Ausgangstext:
-=-=-=-=-

Mit den neun neuen Gelehrtentafeln erhöht sich die Gesamtzahl dieser Erinnerungsorte im Würzburger Stadtgebiet jetzt auf 51. Geehrt werden damit 32 Wissenschaftler aus vergangenen Jahrhunderten – manche von ihnen mit mehreren Tafeln, beispielsweise weil sie mehrmals innerhalb der Stadt umgezogen sind oder weil sowohl an ihrem Wohnort als auch an ihrer Arbeitsstätte an sie erinnert wird.
Die neuen Gelehrten sind:
Ernst von Bergmann (* 16.12.1836 in Riga † 25.3.1907 in Wiesbaden; von 1878 bis 1882 Professor an der Julius-Maximilians-Universität Würzburg, Lehrstuhl für Chirurgie)
Von Bergmann war Wegbereiter der Hirnchirurgie und einer der bedeutendsten deutschen Chirurgen; wegen seiner Innovationen in der Wundbehandlung, wie dem Einsatz von dampfsterilisiertem Verbandsmaterial, gilt er als „Vater der Asepsis“.

-=-=-=-=-

In einem Datensatz aufgeführte Einträge:
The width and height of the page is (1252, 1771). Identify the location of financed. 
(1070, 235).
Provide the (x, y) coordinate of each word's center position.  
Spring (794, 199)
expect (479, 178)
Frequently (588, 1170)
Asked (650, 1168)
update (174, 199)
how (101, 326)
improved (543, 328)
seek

-=-=-=-=-

Zu bearbeitende Aufgaben:
[1] Prüfen Sie, ob die Aussagen (a), (b) und (c) mit dem Text über die Würzburger Gelehrtentafeln übereinstimmen. Antworten Sie jeweils mit Ja oder Nein, und zitieren Sie wörtlich die entscheidende Stelle.
(a) Durch die neuen Tafeln gibt es im Würzburger Stadtgebiet nun 51 solcher Erinnerungsorte.
(b) Ernst von Bergmann wurde in Wiesbaden geboren.
(c) Jeder der geehrten Wissenschaftler hat genau eine Tafel.
[2] Schreiben Sie aus dem Text über die Würzburger Gelehrtentafeln den Abschnitt ab, der mit „Die neuen Gelehrten“ beginnt und bis einschließlich „Lehrstuhl für Chirurgie)“ reicht.
[3] Setzen Sie den Text über die Würzburger Gelehrtentafeln im Anschluss an seinen letzten Satz fort.
Die Zeilen sind eigenständiges Material und gehören nicht zum Text über die Würzburger Gelehrtentafeln.

Ergebnisse:
[1]
(a) Ja: „erhöht sich die Gesamtzahl dieser Erinnerungsorte im Würzburger Stadtgebiet jetzt auf 51“
(b) Nein: „* 16.12.1836 in Riga“
(c) Nein: „manche von ihnen mit mehreren Tafeln“

[2]
Die neuen Gelehrten sind:
Ernst von Bergmann (* 16.12.1836 in Riga † 25.3.1907 in Wiesbaden; von 1878 bis 1882 Professor an der Julius-Maximilians-Universität Würzburg, Lehrstuhl für Chirurgie)

[3]
Albert von Bezold (* 7.1.1836 in Ansbach † 2.3.1868 in Würzburg; von 1865 bis 1868 Professor an der Julius-Maximilians-Universität Würzburg, Lehrstuhl für Physiologie)
Von Bezold ist Wegbereiter der modernen Kardiologie, indem er die Existenz eines Gehirnzentrums für die psychische Beeinflussung des Herzschlags postulierte. Er ist außerdem Entdecker des Bezold-Jarisch-Reflexes, eines vom Herzen ausgehenden Schonreflexes.
Adolf Eugen Fick (* 3.9.1829 in Kassel † 21.8.1901 in Blankenberge; von 1868 bis 1899 Professor an der Julius-Maximilians-Universität Würzburg, Lehrstuhl für Physiologie)
Fick ist ein Wegbereiter der modernen Muskelphysiologie; er entwickelte das „Ficksche Prinzip“ zur Ermittlung des Herzminutenvolumens.
Georg Ganter (* 18.4.1885 in Unterschönmattenwag † 5.5.1940 in Rostock; von 1922 bis 1926 Professor an der Julius-Maximilians-Universität Würzburg, Professur für Innere Medizin)
Ganter ist ein Pionier der Peritonealdialyse, mit welcher erstmals durch die erfolgreiche Entfernung von Giftstoffen eine klinische Besserung bei Nierenversagen erreicht werden konnte.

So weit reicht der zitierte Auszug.